Concernant l'option dentaire, les soins 
classiques (détartrage, carie) sont remboursés à hauteur de 70% par la 
Sécurité sociale et génèrent rarement des dépassements d'honoraires 
(voir p.38). En revanche, les prothèses dépassent toujours la base de 
remboursement de la Sécurité sociale (comptez, en moyenne, 550 euros 
pour une prothèse céramo-métallique ou 1 500 euros pour un bridge). 
Ainsi, ceux qui ont les dents fragiles doivent étudier en détail le 
plafond de remboursement, exprimé en pourcentage chez la plupart des 
assureurs. Un remboursement à hauteur de 200% du tarif conventionnel 
donne droit à une somme de 215 euros pour une couronne valant 700 euros 
(soit un reste à charge de 485 euros).
Enfin, pour ceux qui ont besoin d'un appareil 
auditif dont le prix est élevé (entre 900 et 1 400 euros), là encore la 
Sécurité sociale en rembourse une partie (à hauteur de 120 euros). Le 
remboursement des mutuelles s'exprime dans ce cas en pourcentage, auquel
 s'ajoute souvent un forfait en euros.
Les options qui jouent sur ce que vous payez
À côté des garanties, certains 
services proposés par les mutuelles peuvent peser dans la balance pour 
faire votre choix. Le tiers payant permet de ne pas avoir à avancer les 
frais, mais sachez qu'il augmente le coût de votre mutuelle.

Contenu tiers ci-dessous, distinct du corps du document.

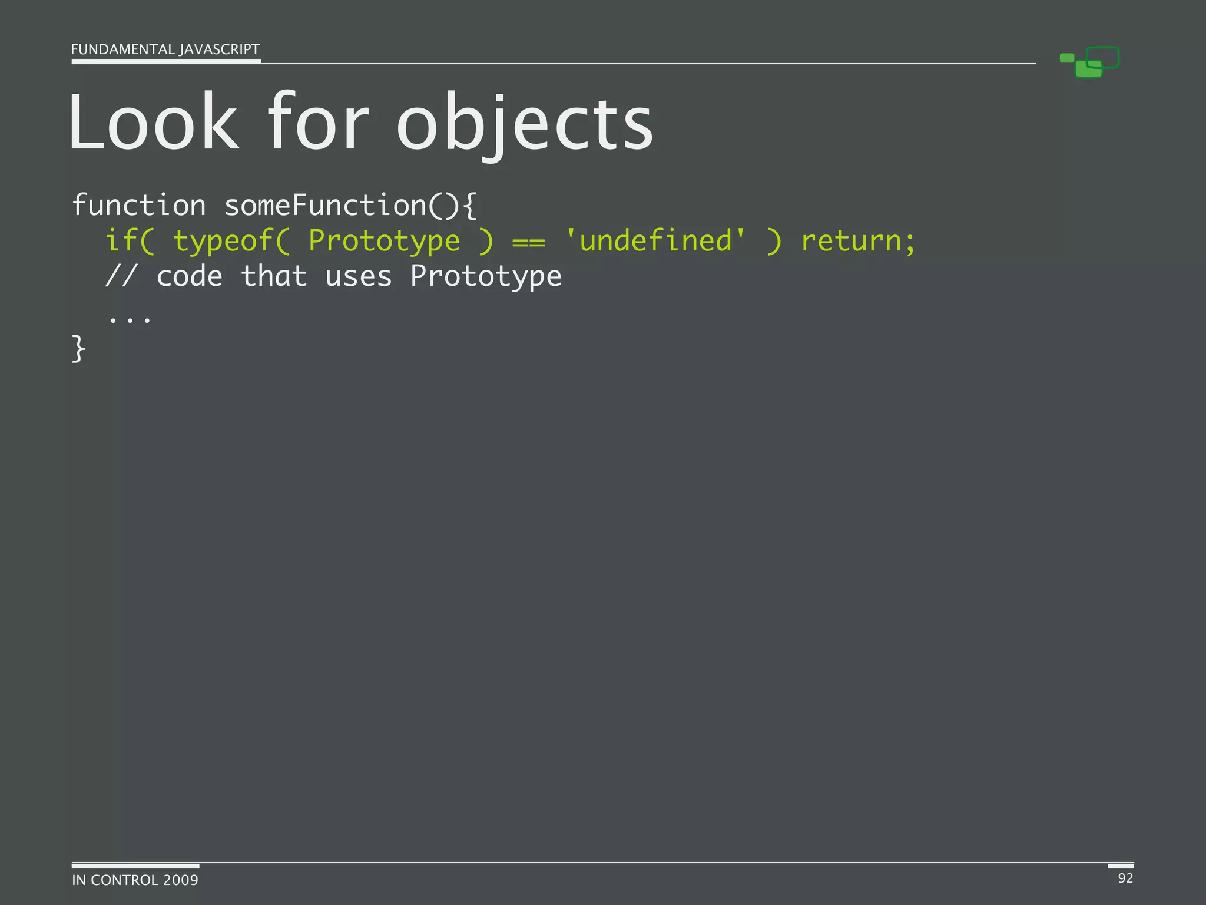Click "someFunction(){" in the code
Viewport: 1206px width, 905px height.
click(350, 206)
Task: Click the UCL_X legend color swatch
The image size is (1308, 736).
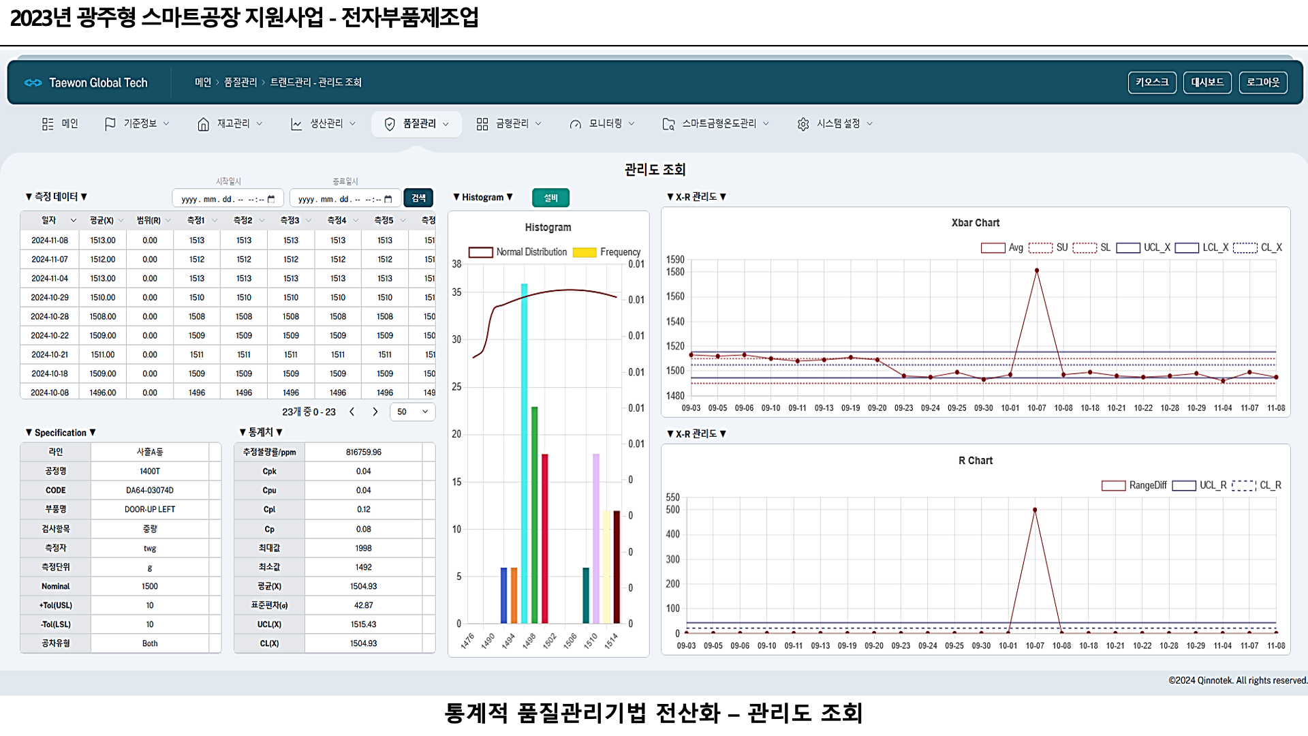Action: click(x=1128, y=248)
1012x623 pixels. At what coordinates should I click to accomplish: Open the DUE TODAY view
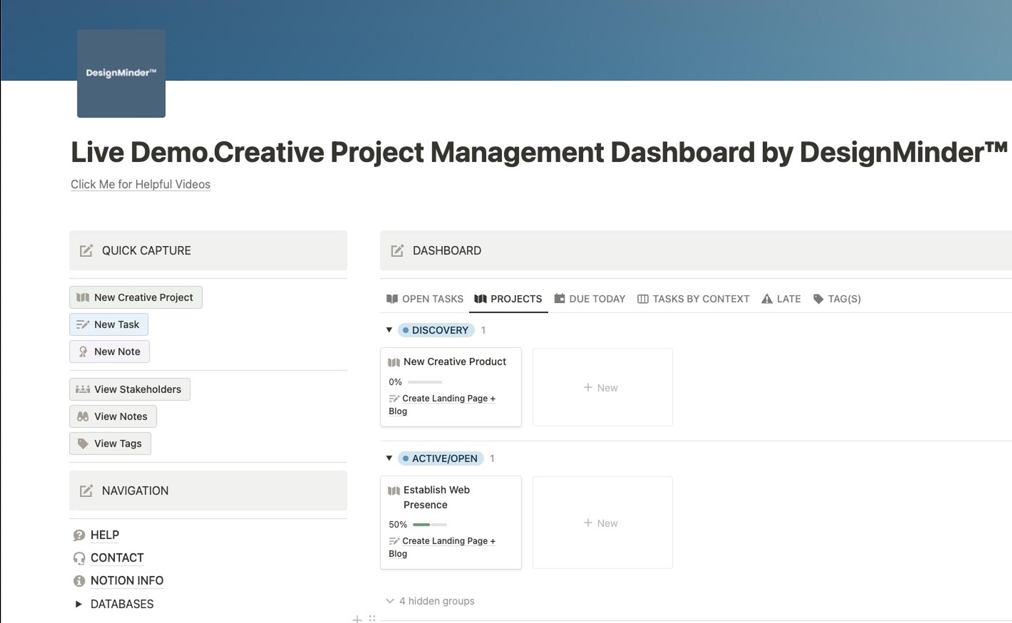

Par ailleurs, plusieurs assureurs 
travaillent avec des réseaux de soins partenaires permettant de 
bénéficier de réductions sur vos dépenses optiques, dentaires ou 
auditives en vous évitant d'avoir à avancer les frais. Sachez aussi que 
presque toutes les mutuelles proposent des réductions de prix en cas de 
souscription conjointe du couple.
Attention, enfin, la plupart des 
assureurs imposent un délai de carence de plusieurs mois (souvent entre 
trois et six mois) avant de prendre en charge les soins dentaires, 
optiques ou encore l'hospitalisation.